For $w$ a permutation, the associated (ordinary) Schubert polynomial $\mathfrak{S}_w(\textbf{x})$ is a multivariate polynomial that represents for the cohomology class of the Schubert variety $X_w$ in the flag variety. There are many references for this fact. See, e.g., this text by Manivel. One key feature of Schubert polynomials is that they satisfy a recurrence often referred to as the Lascoux-Schutzenberger transition equation. Let $r$ be the largest value such that $w(r)>w(r+1)$ and $s$ be the maximum value so that $w(s) < w(r)$. We define $$ I(w,r) = \{i < r: w \lessdot w t_{ir}\}, $$ where $t_{rs}$ is the transposition $(r,s)$ and $\lessdot$ indicates a cover relation in Bruhat order. Then $$ x_r \mathfrak{S}_w(\textbf{x}) = \mathfrak{S}_{w t_{rs}}(\textbf{x}) - \sum_{i \in I(w,r)} \mathfrak{S}_{w t_{ir}}(\textbf{x}). $$ This result dates back to work of Lascoux and Schutzenberger in the 80's and can be derived from Monk's formula. There is a simple extension allowing one to work with arbitrary descents in $w$.
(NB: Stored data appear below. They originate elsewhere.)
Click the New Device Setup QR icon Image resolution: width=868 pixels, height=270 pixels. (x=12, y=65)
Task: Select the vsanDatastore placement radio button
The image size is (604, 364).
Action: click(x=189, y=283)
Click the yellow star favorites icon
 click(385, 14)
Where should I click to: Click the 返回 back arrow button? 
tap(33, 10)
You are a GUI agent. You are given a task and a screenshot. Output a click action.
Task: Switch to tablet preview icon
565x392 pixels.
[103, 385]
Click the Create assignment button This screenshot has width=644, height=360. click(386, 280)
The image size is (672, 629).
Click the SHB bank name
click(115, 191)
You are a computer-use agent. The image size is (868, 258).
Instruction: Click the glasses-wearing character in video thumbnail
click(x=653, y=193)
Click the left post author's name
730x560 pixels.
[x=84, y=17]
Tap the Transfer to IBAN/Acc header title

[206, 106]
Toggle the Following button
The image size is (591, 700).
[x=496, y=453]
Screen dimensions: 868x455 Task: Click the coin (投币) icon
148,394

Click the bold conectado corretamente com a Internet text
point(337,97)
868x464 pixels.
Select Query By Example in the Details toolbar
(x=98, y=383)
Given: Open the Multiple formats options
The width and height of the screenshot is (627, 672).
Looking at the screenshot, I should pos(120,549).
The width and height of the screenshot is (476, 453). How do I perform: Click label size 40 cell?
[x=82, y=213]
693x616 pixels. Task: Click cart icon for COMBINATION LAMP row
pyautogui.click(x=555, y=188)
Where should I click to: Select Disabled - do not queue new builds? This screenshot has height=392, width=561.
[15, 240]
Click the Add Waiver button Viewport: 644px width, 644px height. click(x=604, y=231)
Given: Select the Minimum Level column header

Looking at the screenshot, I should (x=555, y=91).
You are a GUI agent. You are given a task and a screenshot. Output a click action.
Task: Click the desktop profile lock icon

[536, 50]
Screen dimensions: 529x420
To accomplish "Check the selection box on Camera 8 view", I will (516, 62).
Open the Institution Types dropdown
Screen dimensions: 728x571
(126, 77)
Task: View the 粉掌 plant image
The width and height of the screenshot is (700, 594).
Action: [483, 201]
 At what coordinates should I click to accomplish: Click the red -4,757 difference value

The double Schubert polynomial $\mathfrak{S}(\textbf{x},\textbf{y})$ is a polynomial in two alphabets of variables that represents the equivariant cohomology class of the Schubert variety $X_w$ in the flag variety. These polynomials satisfy an analogous recurrence $$ (x_r - y_s) \mathfrak{S}_w(\textbf{x},\textbf{y}) = \mathfrak{S}_{w t_{rs}}(\textbf{x},\textbf{y}) - \sum_{i \in I(w,r)} \mathfrak{S}_{w t_{ir}}(\textbf{x},\textbf{y}). $$ I've seen this identity proved in a class and can rederive it myself (as well as the more general transition equations), but can't seem to find an explicit reference in the literature. I've asked around a bit, but haven't turned anything up. Can anyone point me to a concrete reference of the transition equations for double Schubert polynomials (or something equivalent) in the literature?
P.S. There is an unpublished preprint by Lascoux called "Chern and Yang Through Ice" that describes transition for double Grothendieck polynomials (a stronger result), but I'm wary of giving it as a reference for two reasons. First, it claims a stronger result that requires a bit of work to translate to my setting. Second, I find the whole document a great challenge to parse, and am skeptical that a complete proof is presented.